If IT managers could get paid overtime whenever they’d had to check their BlackBerry outside of office hours, a lot of them would be rich by now.
A story is making the rounds about how ABC News was trying to put a clause in their writer’s contracts that they would not be compensated for checking e-mail on a company-issued device after 5:00 p.m. The employee’s union lashed out, saying that it’s trying to avoid a 24/7 workplace for its members and that mobile computing shouldn’t “shackle” people to their jobs. Technology professionals everywhere probably got a good laugh from that one. Reportedly, things have since been resolved, although the details weren’t made public, and we don’t know if either side was really satisfied. For at least three days, though, some writers at ABC News had their BlackBerry devices taken away. Not a good sign.
Although it may sound like an isolated incident, the story indicates a looming problem for organizations that are using technology to improve productivity. The long-promised anytime/anywhere access of mobile computers quickly translates into work always/wherever, and as such it could have a big bearing on how some applications and tools are adopted by users. If workers feel technology is keeping them on a short leash, life won’t get any easier for the IT departments who are helping to keep the leash properly fastened.
In the case of ABC News, the BlackBerries were company property, but it’s not hard to imagine similar conflicts arising over the equipment purchased and used by individual employees. If they want access to the network, for example, overtime may become the hidden cost of connectivity. Already there are bosses who expect employees to be reachable via cell phone at all hours. What happens when more of those cell phones integrate PC-like functionality that would give them the ability to access work-related data and applications?

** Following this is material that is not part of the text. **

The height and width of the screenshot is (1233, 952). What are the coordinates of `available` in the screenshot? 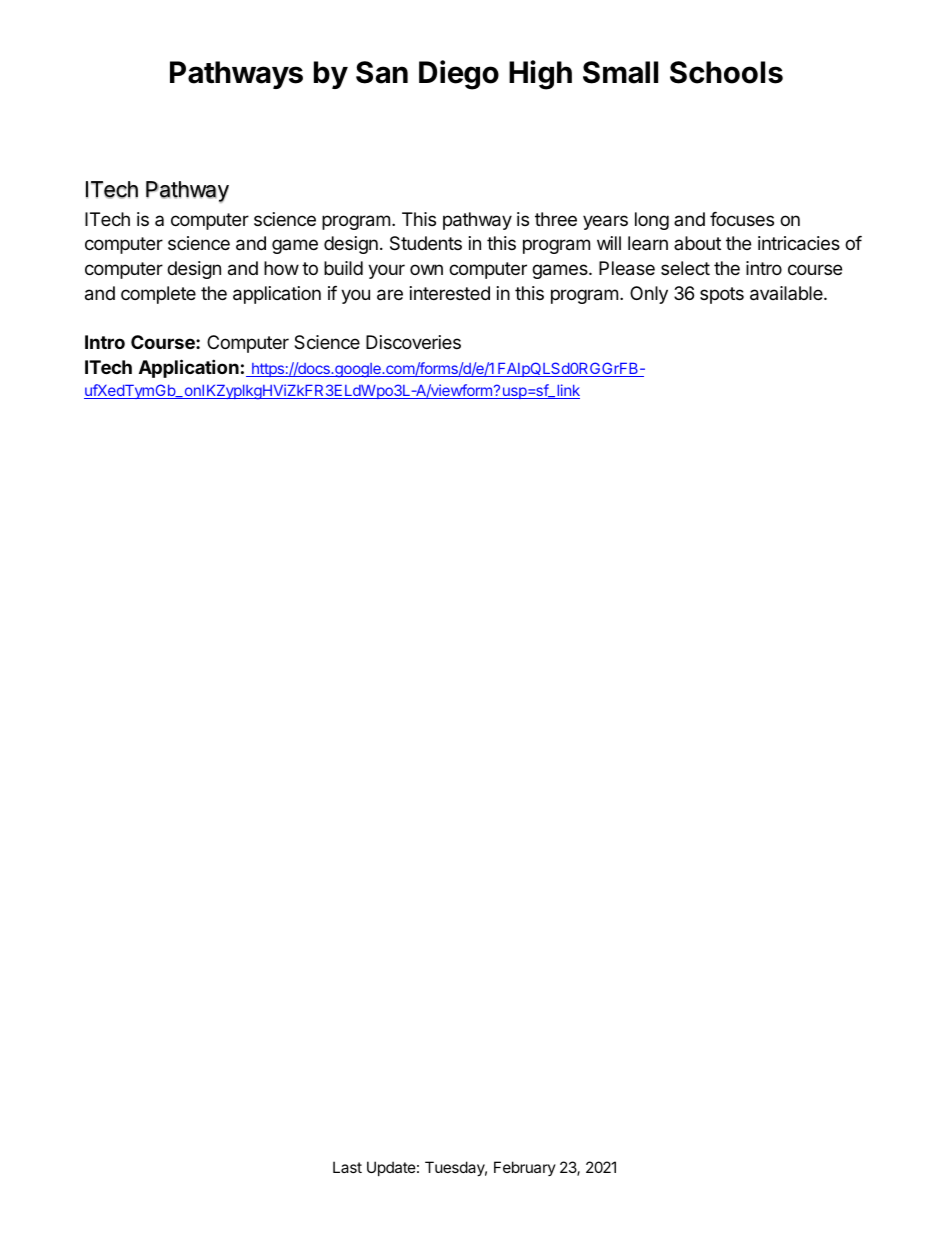 It's located at (787, 293).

This speaks to a detail in the ABC News story that probably went unnoticed in the hysteria over the always-contentious issue of overtime. The writer’s guild said checking e-mail was one thing. It was when that e-mail led to scripts being written or guests scheduled for the show. This is when the issue gets thornier. Should knowledge workers be paid overtime merely for awareness of information, or only for awareness that leads to immediate action?

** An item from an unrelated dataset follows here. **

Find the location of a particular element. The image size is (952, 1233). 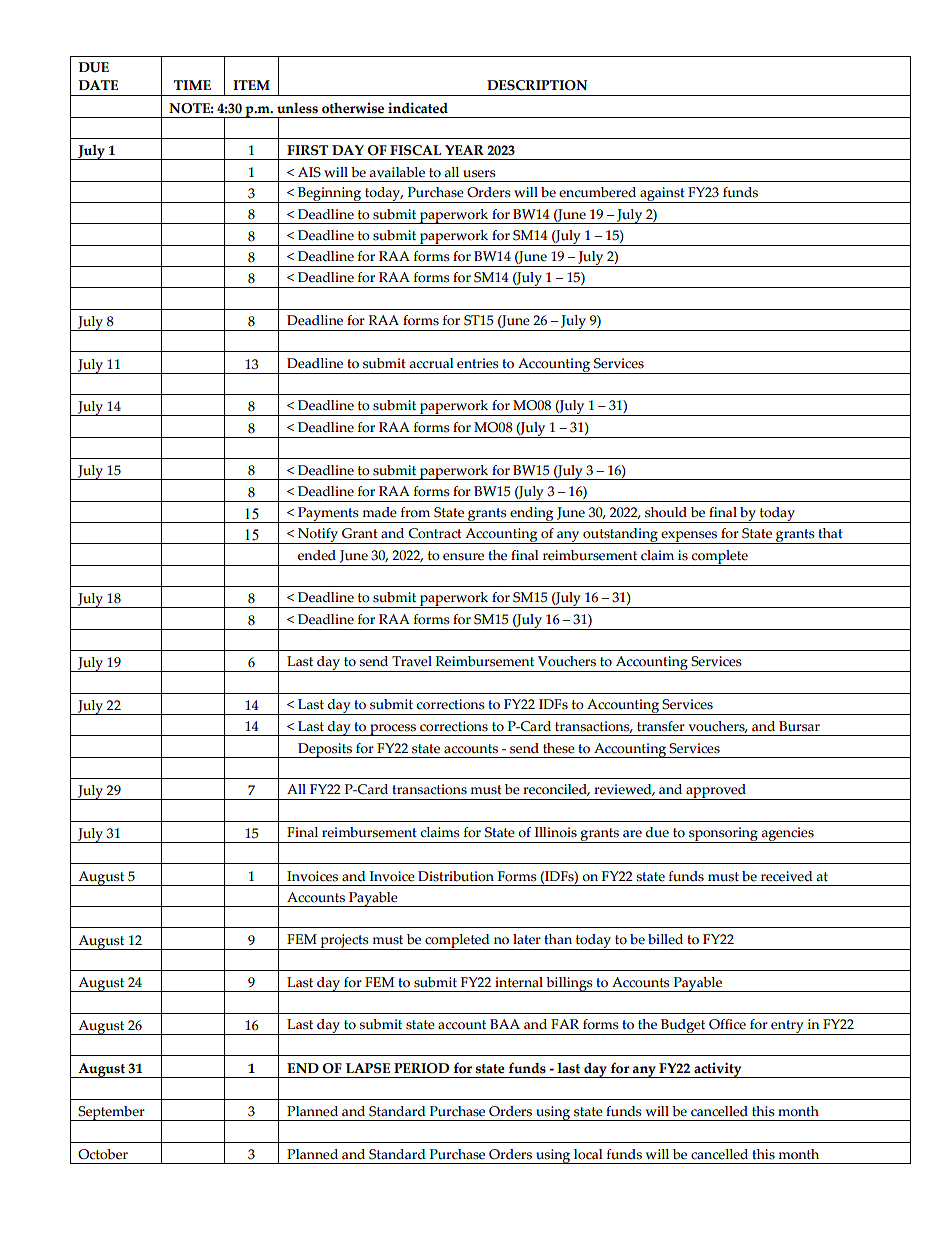

against is located at coordinates (662, 195).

These aren’t IT issues, of course. They are HR issues, but HR isn’t always in the room when senior management authorities access to information to workers in the field, or when the successful deployment of a Web-based tool is marred by the poor morale of sleepless employees. For actual technology professionals, the probability of overtime should be worked into the contract or the bonus structure, as is already done in many organizations. But the overall goal in most enterprise companies is to reduce the amount of IT department overtime by engineering a better application and hardware infrastructure. It’s everyone else’s overtime that, if the infrastructure scales well, is bound to keep going up.